Ruji posted a link to this article from Scientific American and I thought it was so interesting it deserves a blog post of its own. (It’s also quite funny.)

Ever known anyone like this? Of course you have. He’s the nerdy bookworm you know who always talks (proudly) about what an introvert, INFP, or HSP he is, but always changes the subject when you have a problem you want to talk about or is suddenly “too busy” when you need help moving.

She’s your long-suffering, martyred mother who constantly whines about how much she does for you and how unappreciated she is.

She’s your quiet coworker who cries at the drop of a hat but complains loudly when others are given credit, rewards or praise and she isn’t.

He’s the sensitive songwriting hipster who writes confessional ballads about heartbreak and rejection but treats his girlfriend like a piece of furniture or sometimes a punching bag.

All narcissists are highly sensitive about themselves and cannot tolerate criticism, rejection, or being ignored. They are all very easily hurt and cannot laugh at themselves. But all narcissists–whether covert or grandiose/aggressive (the more traditional type recognized by the DSM)–lack empathy, which means they are highly insensitive to the needs of anyone else. The difference between an grandiose/aggressive (traditional) narcissist and a covert one is a matter of, well, grandiosity and aggressive behavior. An aggressive or grandiose narcissist believes they are special, unique, better than everyone else and demand to be treated as such (and will rage and attack if they are not), while a covert narcissist believes they are beneath contempt and expect everyone to give their problems #1 priority (and are more likely to sulk and whine than overtly attack). But make no mistake–both types of narcissists are emotional vampires because both think they are the most important human beings on the planet and manipulate and abuse others to get what they want, even though one advertises their emotional vulnerability and low self-esteem and the other masks it behind a facade of stoic invulnerability. Covert narcissism has been referred to elsewhere as “vulnerable narcissism.”

Reading this, a question formed in my mind. The items on the test for covert narcissism seem suspiciously similar to many of the characteristics of BPD (except for the introversion, but borderlines can be introverted too). In reading about covert narcissism and BPD in general, there doesn’t seem to be a lot of difference. Covert narcissism is not recognized as a disorder by the DSM but BPD is. Are covert narcissism and BPD the same thing? I seem to have a lot of these traits. Guess I’ll have to take the test at the end of this article.

23 Signs You’re Secretly a Narcissist Masquerading as a Sensitive Introvert.
By Scott Barry Kaufman

If I see one more listicle about introversion, I’m going to cry.

It started out with the fairly reasonable “31 Unmistakable Signs That You’re An Introvert.” Sure, many of the items on the list offered an exaggerated version of introversion, but there were some real gems that had a large grain of truth. Like this one:


But then this happened:

22 Signs Your Dog’s An Introvert

“He often wears headphones with no music playing, in the hopes no one will try and talk to him.”

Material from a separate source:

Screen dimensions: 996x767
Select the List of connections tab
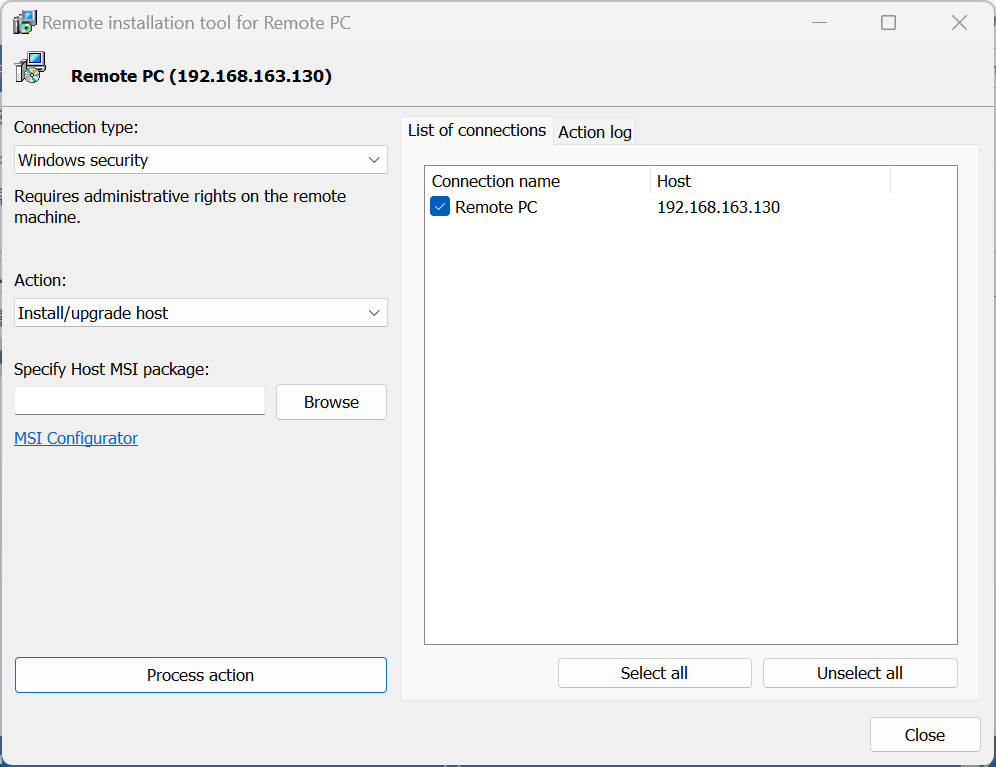477,130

You’d think that’d be enough for a lifetime of listicles. But no… they kept coming, mixing together many different traits under the general umbrella “introversion.” For instance, some lists include shyness-related behaviors, but it’s well documented that shyness is not the same thing as introversion. Shyness is more related to being anxious and neurotic. There are plenty of introverts who prefer alone time but really aren’t anxious or shy when interacting with other people.

Another common misconception perpetuated by these listicles is that introversion and sensory processing sensitivity are the same thing. From “23 Signs You’re Secretly An Introvert”:

“While extroverts tend to get bored easily when they don’t have enough to do, introverts have the opposite problem — they get easily distracted and overwhelmed in environments with an excess of stimulation.”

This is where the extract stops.